**ASSIGNED TASK**
Restating the records exactly is the whole task.

Stored records
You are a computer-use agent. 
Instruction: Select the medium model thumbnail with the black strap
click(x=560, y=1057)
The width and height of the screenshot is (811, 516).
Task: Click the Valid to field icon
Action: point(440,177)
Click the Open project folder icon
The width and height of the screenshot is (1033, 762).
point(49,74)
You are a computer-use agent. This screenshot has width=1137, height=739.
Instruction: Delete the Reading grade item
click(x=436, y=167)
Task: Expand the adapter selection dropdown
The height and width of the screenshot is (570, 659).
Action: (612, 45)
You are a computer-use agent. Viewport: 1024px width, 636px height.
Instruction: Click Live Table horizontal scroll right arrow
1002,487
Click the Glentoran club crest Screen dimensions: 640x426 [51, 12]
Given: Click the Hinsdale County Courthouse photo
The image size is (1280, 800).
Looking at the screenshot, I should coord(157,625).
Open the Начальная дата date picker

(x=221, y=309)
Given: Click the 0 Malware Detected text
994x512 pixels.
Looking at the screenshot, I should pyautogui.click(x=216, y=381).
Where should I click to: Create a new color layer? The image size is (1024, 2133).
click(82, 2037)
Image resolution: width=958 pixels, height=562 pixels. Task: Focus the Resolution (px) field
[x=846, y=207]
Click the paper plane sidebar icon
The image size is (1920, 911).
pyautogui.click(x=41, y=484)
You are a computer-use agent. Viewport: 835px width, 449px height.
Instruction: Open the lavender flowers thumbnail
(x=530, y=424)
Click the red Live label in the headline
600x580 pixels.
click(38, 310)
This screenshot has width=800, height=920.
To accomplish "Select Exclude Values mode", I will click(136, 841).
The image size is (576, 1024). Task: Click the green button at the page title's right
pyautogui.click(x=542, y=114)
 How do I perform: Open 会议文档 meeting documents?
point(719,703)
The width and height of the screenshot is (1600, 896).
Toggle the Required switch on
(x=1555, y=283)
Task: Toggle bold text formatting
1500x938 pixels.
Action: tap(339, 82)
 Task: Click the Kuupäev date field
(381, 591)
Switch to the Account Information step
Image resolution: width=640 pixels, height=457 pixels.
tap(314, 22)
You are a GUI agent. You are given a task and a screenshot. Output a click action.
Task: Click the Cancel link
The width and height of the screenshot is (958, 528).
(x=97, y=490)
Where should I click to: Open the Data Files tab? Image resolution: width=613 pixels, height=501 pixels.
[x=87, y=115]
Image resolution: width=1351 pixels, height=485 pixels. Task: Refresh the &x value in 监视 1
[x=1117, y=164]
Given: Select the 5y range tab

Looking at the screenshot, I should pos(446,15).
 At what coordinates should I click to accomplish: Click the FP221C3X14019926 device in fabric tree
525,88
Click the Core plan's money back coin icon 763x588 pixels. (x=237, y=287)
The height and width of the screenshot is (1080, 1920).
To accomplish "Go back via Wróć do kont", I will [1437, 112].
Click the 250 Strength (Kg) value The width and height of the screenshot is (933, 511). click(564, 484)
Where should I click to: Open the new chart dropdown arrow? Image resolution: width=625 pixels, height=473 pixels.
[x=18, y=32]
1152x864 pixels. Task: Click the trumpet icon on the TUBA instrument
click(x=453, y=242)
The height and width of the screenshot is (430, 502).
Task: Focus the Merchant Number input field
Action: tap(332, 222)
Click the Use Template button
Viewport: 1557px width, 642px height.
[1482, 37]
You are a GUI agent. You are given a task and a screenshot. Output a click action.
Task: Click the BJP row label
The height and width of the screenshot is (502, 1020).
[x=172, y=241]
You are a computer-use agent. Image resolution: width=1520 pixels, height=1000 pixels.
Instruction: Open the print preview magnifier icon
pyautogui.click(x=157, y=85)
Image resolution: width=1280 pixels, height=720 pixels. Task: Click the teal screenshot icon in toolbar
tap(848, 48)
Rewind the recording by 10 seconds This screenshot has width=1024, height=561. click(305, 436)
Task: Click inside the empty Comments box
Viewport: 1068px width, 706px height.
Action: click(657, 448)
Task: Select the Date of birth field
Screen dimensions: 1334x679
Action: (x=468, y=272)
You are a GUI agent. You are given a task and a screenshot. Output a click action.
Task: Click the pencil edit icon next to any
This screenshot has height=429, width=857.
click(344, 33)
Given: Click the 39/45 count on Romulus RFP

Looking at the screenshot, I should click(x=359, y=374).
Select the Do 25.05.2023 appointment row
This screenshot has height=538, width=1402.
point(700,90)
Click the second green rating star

**WRITTEN RESPONSE**
You are a computer-use agent. 
Instruction: Select the medium model thumbnail with the black strap
click(x=560, y=1057)
The width and height of the screenshot is (811, 516).
Task: Click the Valid to field icon
Action: point(440,177)
Click the Open project folder icon
The width and height of the screenshot is (1033, 762).
point(49,74)
You are a computer-use agent. This screenshot has width=1137, height=739.
Instruction: Delete the Reading grade item
click(x=436, y=167)
Task: Expand the adapter selection dropdown
The height and width of the screenshot is (570, 659).
Action: (612, 45)
You are a computer-use agent. Viewport: 1024px width, 636px height.
Instruction: Click Live Table horizontal scroll right arrow
1002,487
Click the Glentoran club crest Screen dimensions: 640x426 [51, 12]
Given: Click the Hinsdale County Courthouse photo
The image size is (1280, 800).
Looking at the screenshot, I should coord(157,625).
Open the Начальная дата date picker

(x=221, y=309)
Given: Click the 0 Malware Detected text
994x512 pixels.
Looking at the screenshot, I should pyautogui.click(x=216, y=381).
Where should I click to: Create a new color layer? The image size is (1024, 2133).
click(82, 2037)
Image resolution: width=958 pixels, height=562 pixels. Task: Focus the Resolution (px) field
[x=846, y=207]
Click the paper plane sidebar icon
The image size is (1920, 911).
pyautogui.click(x=41, y=484)
You are a computer-use agent. Viewport: 835px width, 449px height.
Instruction: Open the lavender flowers thumbnail
(x=530, y=424)
Click the red Live label in the headline
600x580 pixels.
click(38, 310)
This screenshot has width=800, height=920.
To accomplish "Select Exclude Values mode", I will click(136, 841).
The image size is (576, 1024). Task: Click the green button at the page title's right
pyautogui.click(x=542, y=114)
 How do I perform: Open 会议文档 meeting documents?
point(719,703)
The width and height of the screenshot is (1600, 896).
Toggle the Required switch on
(x=1555, y=283)
Task: Toggle bold text formatting
1500x938 pixels.
Action: tap(339, 82)
 Task: Click the Kuupäev date field
(381, 591)
Switch to the Account Information step
Image resolution: width=640 pixels, height=457 pixels.
tap(314, 22)
You are a GUI agent. You are given a task and a screenshot. Output a click action.
Task: Click the Cancel link
The width and height of the screenshot is (958, 528).
(x=97, y=490)
Where should I click to: Open the Data Files tab? Image resolution: width=613 pixels, height=501 pixels.
[x=87, y=115]
Image resolution: width=1351 pixels, height=485 pixels. Task: Refresh the &x value in 监视 1
[x=1117, y=164]
Given: Select the 5y range tab

Looking at the screenshot, I should pos(446,15).
 At what coordinates should I click to accomplish: Click the FP221C3X14019926 device in fabric tree
525,88
Click the Core plan's money back coin icon 763x588 pixels. (x=237, y=287)
The height and width of the screenshot is (1080, 1920).
To accomplish "Go back via Wróć do kont", I will [1437, 112].
Click the 250 Strength (Kg) value The width and height of the screenshot is (933, 511). click(564, 484)
Where should I click to: Open the new chart dropdown arrow? Image resolution: width=625 pixels, height=473 pixels.
[x=18, y=32]
1152x864 pixels. Task: Click the trumpet icon on the TUBA instrument
click(x=453, y=242)
The height and width of the screenshot is (430, 502).
Task: Focus the Merchant Number input field
Action: tap(332, 222)
Click the Use Template button
Viewport: 1557px width, 642px height.
[1482, 37]
You are a GUI agent. You are given a task and a screenshot. Output a click action.
Task: Click the BJP row label
The height and width of the screenshot is (502, 1020).
[x=172, y=241]
You are a computer-use agent. Image resolution: width=1520 pixels, height=1000 pixels.
Instruction: Open the print preview magnifier icon
pyautogui.click(x=157, y=85)
Image resolution: width=1280 pixels, height=720 pixels. Task: Click the teal screenshot icon in toolbar
tap(848, 48)
Rewind the recording by 10 seconds This screenshot has width=1024, height=561. click(305, 436)
Task: Click inside the empty Comments box
Viewport: 1068px width, 706px height.
Action: click(657, 448)
Task: Select the Date of birth field
Screen dimensions: 1334x679
Action: (x=468, y=272)
You are a GUI agent. You are given a task and a screenshot. Output a click action.
Task: Click the pencil edit icon next to any
This screenshot has height=429, width=857.
click(344, 33)
Given: Click the 39/45 count on Romulus RFP

Looking at the screenshot, I should click(x=359, y=374).
Select the Do 25.05.2023 appointment row
This screenshot has height=538, width=1402.
point(700,90)
Click the second green rating star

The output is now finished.